UNITED STATES
                       SECURITIES AND EXCHANGE COMMISSION
                             WASHINGTON, D.C. 20549

                                    FORM 8-K

     Pursuant to Section 13 OR 15(d) of The Securities Exchange Act of 1934

      Date of report (Date of earliest event reported): February 13, 2007


                            INGEN TECHNOLOGIES, INC.
             (Exact name of registrant as specified in its charter)


             Georgia                  000-28704               88-0429044
             -------                 -----------              ----------
 (State or other jurisdiction of     (Commission           (I.R.S. Employer
 incorporation or organization)      File Number)        Identification Number)

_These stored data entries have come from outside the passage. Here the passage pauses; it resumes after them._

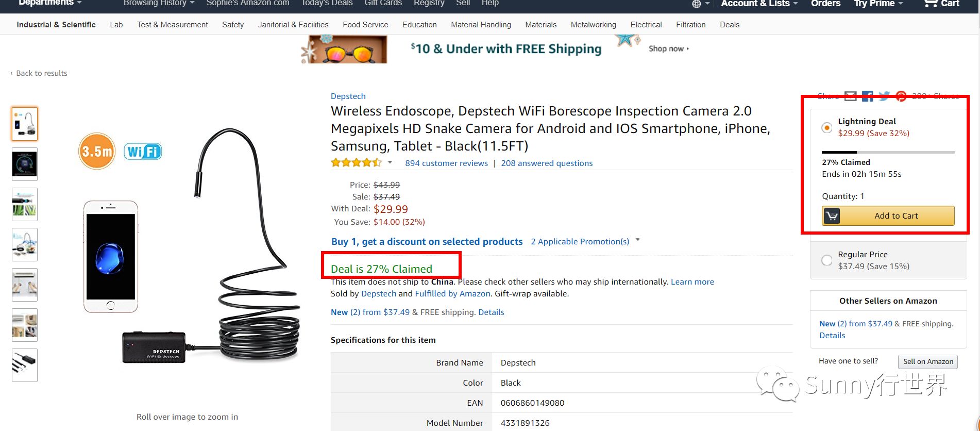
Task: Expand the Applicable Promotions arrow
Action: tap(638, 240)
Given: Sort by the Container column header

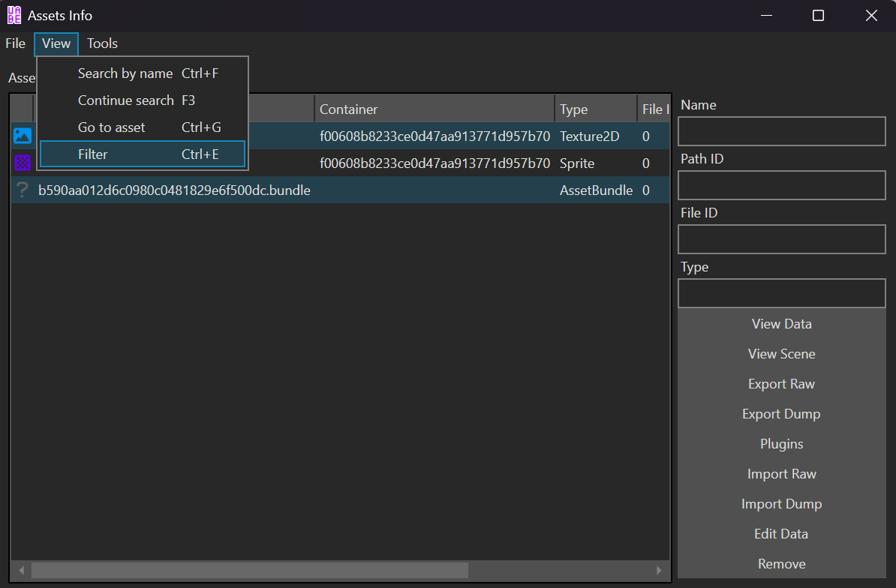Looking at the screenshot, I should tap(434, 110).
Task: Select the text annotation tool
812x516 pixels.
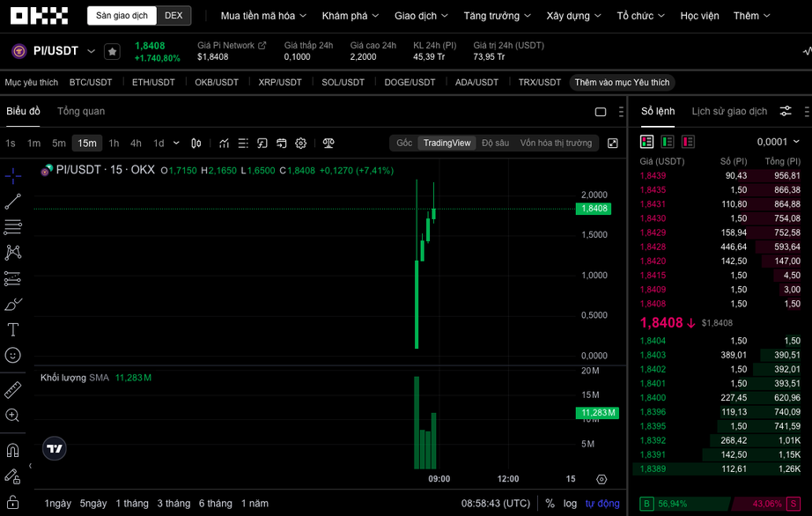Action: pyautogui.click(x=13, y=329)
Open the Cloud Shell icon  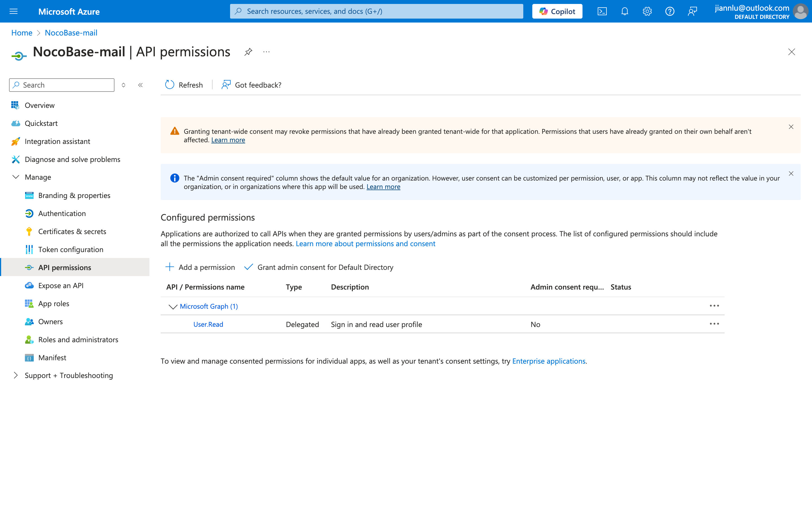[x=602, y=11]
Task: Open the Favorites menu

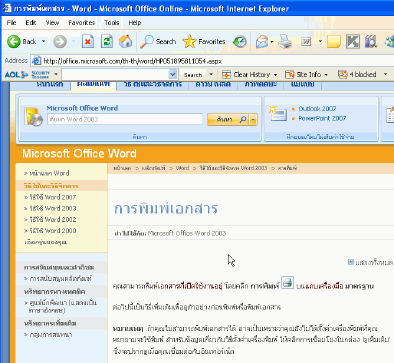Action: point(82,23)
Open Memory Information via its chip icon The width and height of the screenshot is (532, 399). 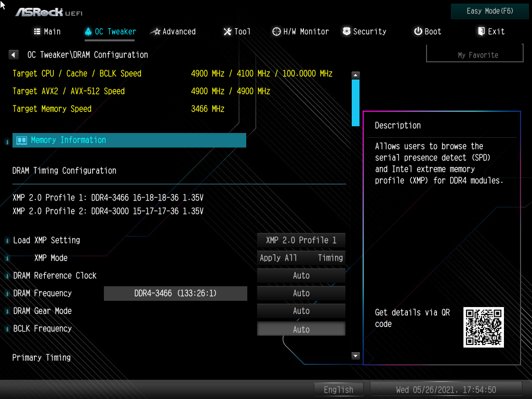click(22, 140)
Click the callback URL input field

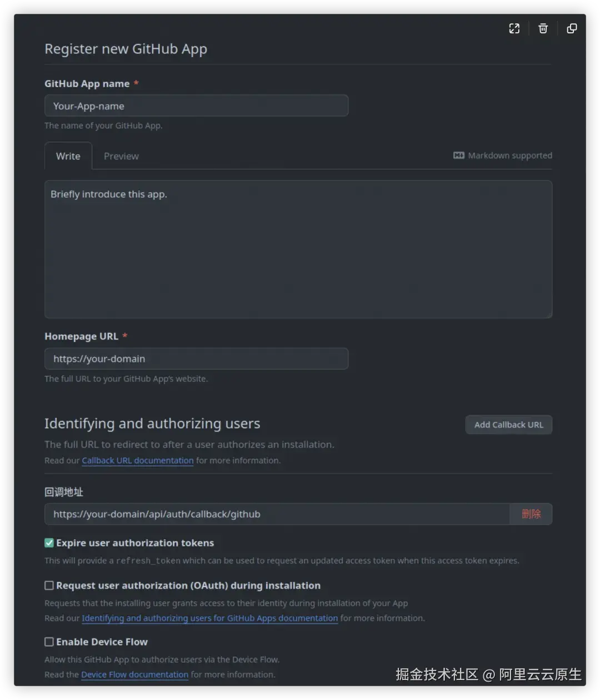coord(277,514)
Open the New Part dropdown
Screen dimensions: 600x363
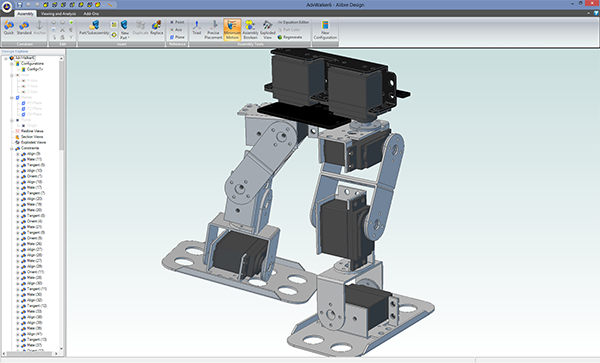[x=124, y=29]
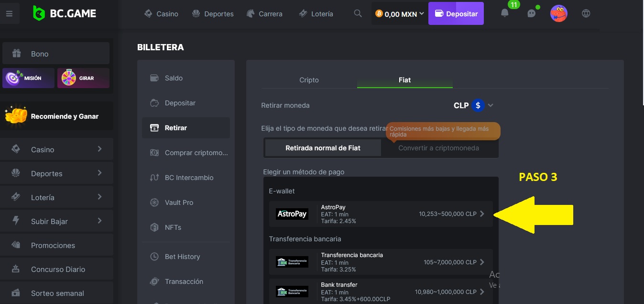
Task: Select Transferencia bancaria 3.25% method
Action: pos(380,262)
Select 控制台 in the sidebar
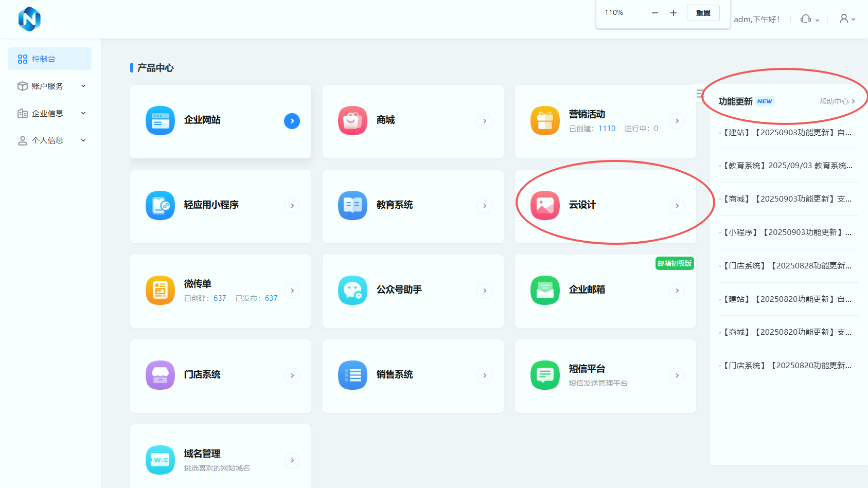 49,59
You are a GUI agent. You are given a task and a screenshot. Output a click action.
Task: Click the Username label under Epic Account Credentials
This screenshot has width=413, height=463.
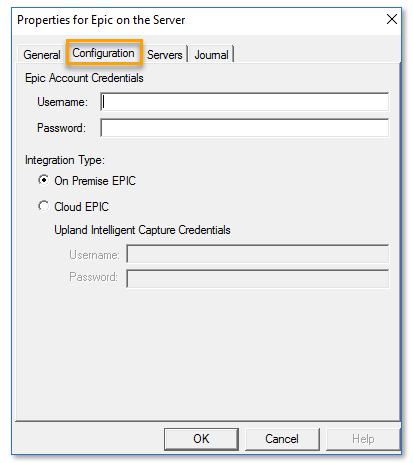(x=62, y=102)
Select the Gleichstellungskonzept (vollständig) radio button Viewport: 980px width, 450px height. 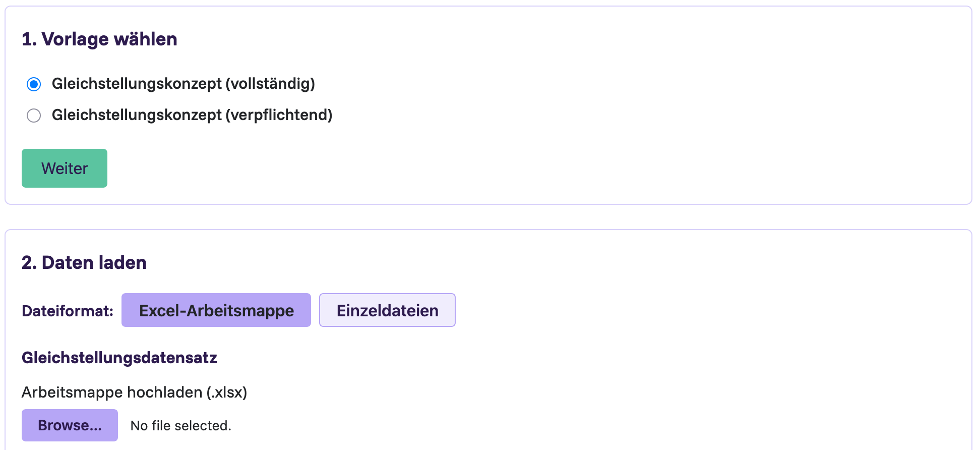pyautogui.click(x=34, y=84)
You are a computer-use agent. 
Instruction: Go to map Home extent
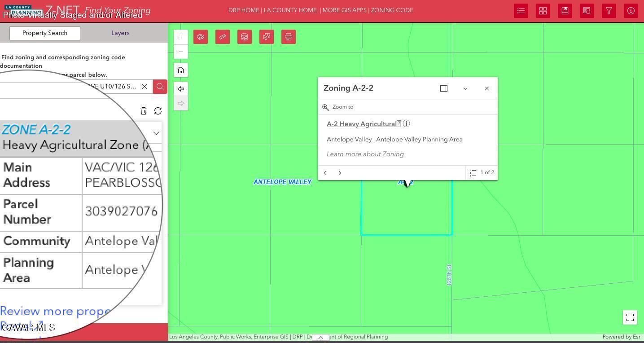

 35193 Avenue "A", Suite-C, Yucaipa, California                 92399
 ----------------------------------------------                 -----
    (Address of principal executive offices)                  (Zip Code)

                                 (800) 259-9622
                                 --------------
              (Registrant's telephone number, including area code)

                                 Not Applicable
          (Former name or former address, if changed since last report)

Check the appropriate box below if the Form 8-K filing is intended to
simultaneously satisfy the filing obligation of the registrant under any of the
following provisions (see General Instruction A.2. below):

[ ] Written communications pursuant to Rule 425 under the Securities Act (17 CFR
230.425)

[ ] Soliciting material pursuant to Rule 14a-12 under the Exchange Act (17 CFR
240.14a-12)

[ ] Pre-commencement communications pursuant to Rule 14d-2(b) under the Exchange
Act (17 CFR 240.14d-2(b))

[ ] Pre-commencement communications pursuant to Rule 13e-4(c) under the Exchange
Act (17 CFR 240.13e-4(c))



1.01 Entry into a Material Definitive Agreement

The Board of Directors of Ingen Technologies, Inc. has passed Resolution 2007.3.

Resolution 2007.3 approves the immediate issuance of 750,000 shares of
restricted common stock to attorney Richard Weed (as designee for Weed & Co.
LLP). These shares are being issued in exchange for Mr. Weed's agreement to
cancel 2.3 million options for common shares and other options not as yet
vested. A copy of the resolution is included below.



                                   SIGNATURES

     Pursuant to the requirements of the Securities Exchange Act of 1934, the
registrant has duly caused this report to be signed on its behalf by the
undersigned hereunto duly authorized.

Dated:  February 14, 2007           Ingen Technologies, Inc.


                                    By: /s/ Scott R. Sand
                                        -------------------------------------
                                        Scott R. Sand,
                                        Chief Executive Officer and Chairman



TABLE OF EXHIBITS
(All Exhibits and resolutions have been properly signed by the parties.
Original agreements and resolutions are filed in our offices)


      EXHIBIT NO.             DESCRIPTION

         99.1     Ingen Technologies, Inc. Board of Directors Resolution 2007.3,
                  dated February 13, 2007.